- [Given passage]
4.1.4 Selecting of Architectural Styles and Patterns and Performing of a Trade-Off Analysis
Software systems can be built from one or several architectural styles. For example, even if the main style is layered the blackboard style can still appear in one of the architectural layers. In the beginning of architecture modeling, the dominant architectural style must at least be selected.
When the dominant style is decided upon, the other architectural styles and patterns can be selected for the smaller parts of the architecture where they may be beneficial. According to the QADA®, the architectural modeling is begun from conceptual architecture. In the conceptual structural view, the functionality, i.e. services or utilities, are organized according to the selected architectural style. The style should be selected carefully by examining how each candidate style can assist in achieving the requirements.
The different adaptability requirements should be transformed to the design decisions or architectural styles and patterns in a predefined way. The different design alternatives can be searched for, for example, from a style base [15] that represents the mapping between the quality attributes and design decisions. In addition, architectural patterns [21-24] and social patterns [25]
can be transformed to the design decisions. The style base [15] provides guidance for architects to see what kind of design alternatives there are. It is the responsibility of an architect to choose the best suitable styles and patterns. The choice of these styles and patterns is not necessarily final, but rather iterative, as more exact designs are made later. Furthermore, the style base can provide detailed design patterns. These are not, however, used until the concrete architecture level. The adaptability levels of the systems define how important the achievements of the adaptability requirements are to that specific system. For example, in the high adaptability level, the adaptability of the system must be guaranteed by using the best possible design techniques. The cost and effort of the design is normally higher in the case of high adaptability level systems, whereas in the case of normal and low adaptability level systems the simpler and inexpensive design techniques can be used.
There is always a risk that the adaptability requirements will conflict with other quality requirements. This might even result in all of the important requirements not being met in the architecture. The purpose of the trade-off analysis is to guarantee the best requirements set considering all of the quality requirements. The NFR framework [26] is one method for the negotiation of various conflicting quality attributes and evaluating the criticality of quality requirements. The NFR framework is a process oriented approach that treats quality requirements as soft goals, i.e. the quality goals, to be achieved [26]. By using the NFR framework, the requirements with the affected stakeholders can be renegotiated and a solution can be found that makes acceptable tradeoffs for all of the stakeholders. It is the duty of software architect to specialize the correlation rules by using domain information. As a consequence of the trade-off analysis, the resulting problems of the analysis must be identified and solved.

- [Information provided]
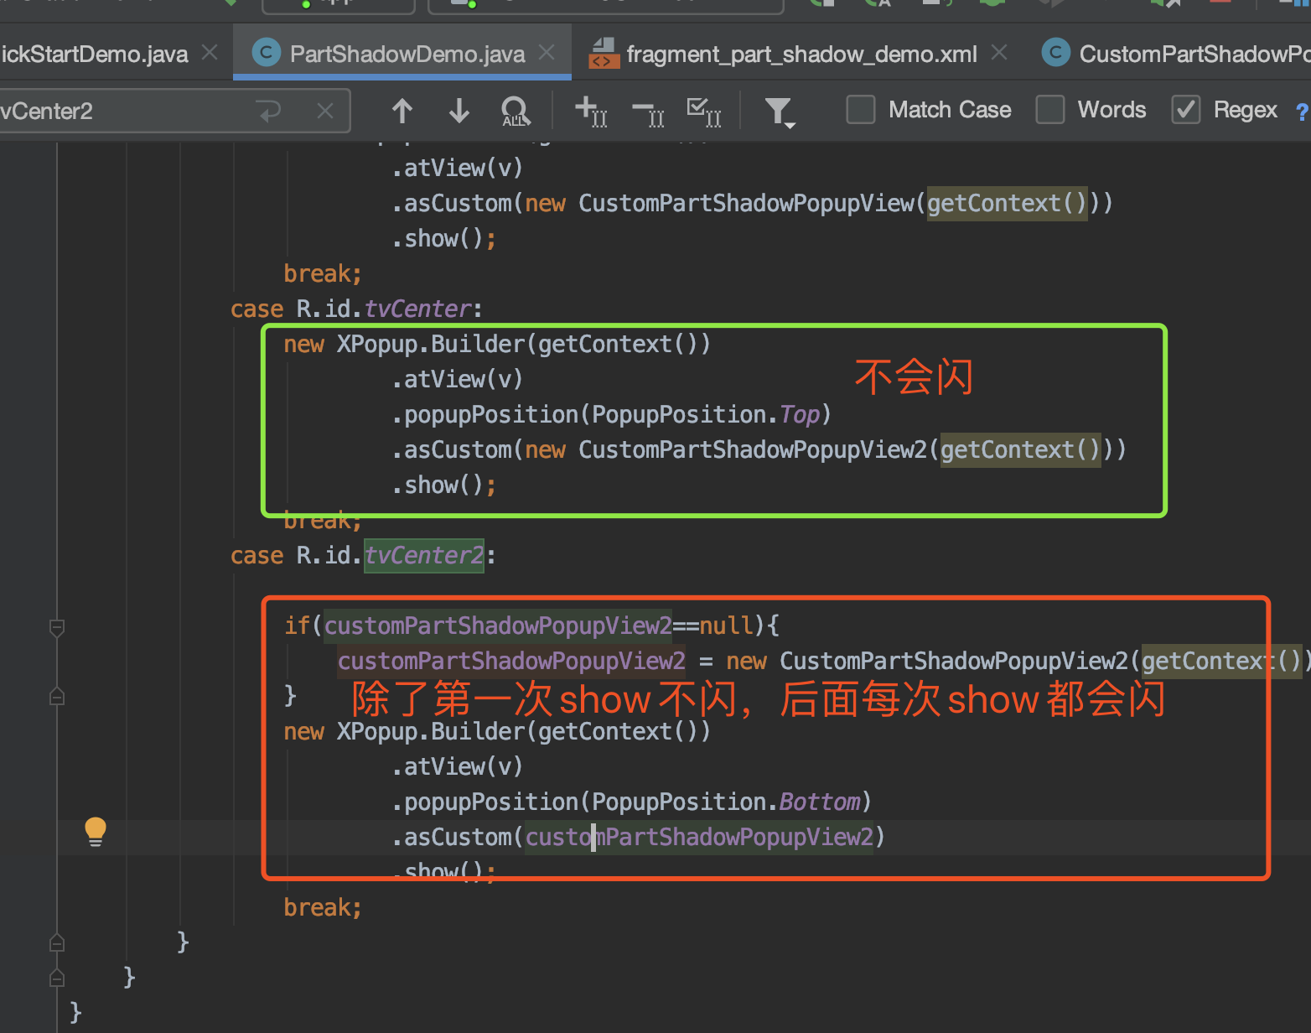Disable Regex search mode
The height and width of the screenshot is (1033, 1311).
(x=1185, y=109)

- [Task set]
**a.** Does each statement below agree with the architectural styles passage? Give yes or no for each, with the deciding words of the passage quoted exactly.
(i) Under QADA®, architectural modeling starts from conceptual architecture.
(ii) Once an architect chooses styles and patterns, that choice is final.
(iii) Designing a high adaptability level system normally takes less cost and effort than designing a low one.
**b.** Please list every adaptability level that the architectural styles passage names.

- [Responses per task]
**a.**
(i) Yes: "According to the QADA®, the architectural modeling is begun from conceptual architecture."
(ii) No: "The choice of these styles and patterns is not necessarily final, but rather iterative, as more exact designs are made later."
(iii) No: "The cost and effort of the design is normally higher in the case of high adaptability level systems, whereas in the case of normal and low adaptability level systems the simpler and inexpensive design techniques can be used."

**b.** High, normal, low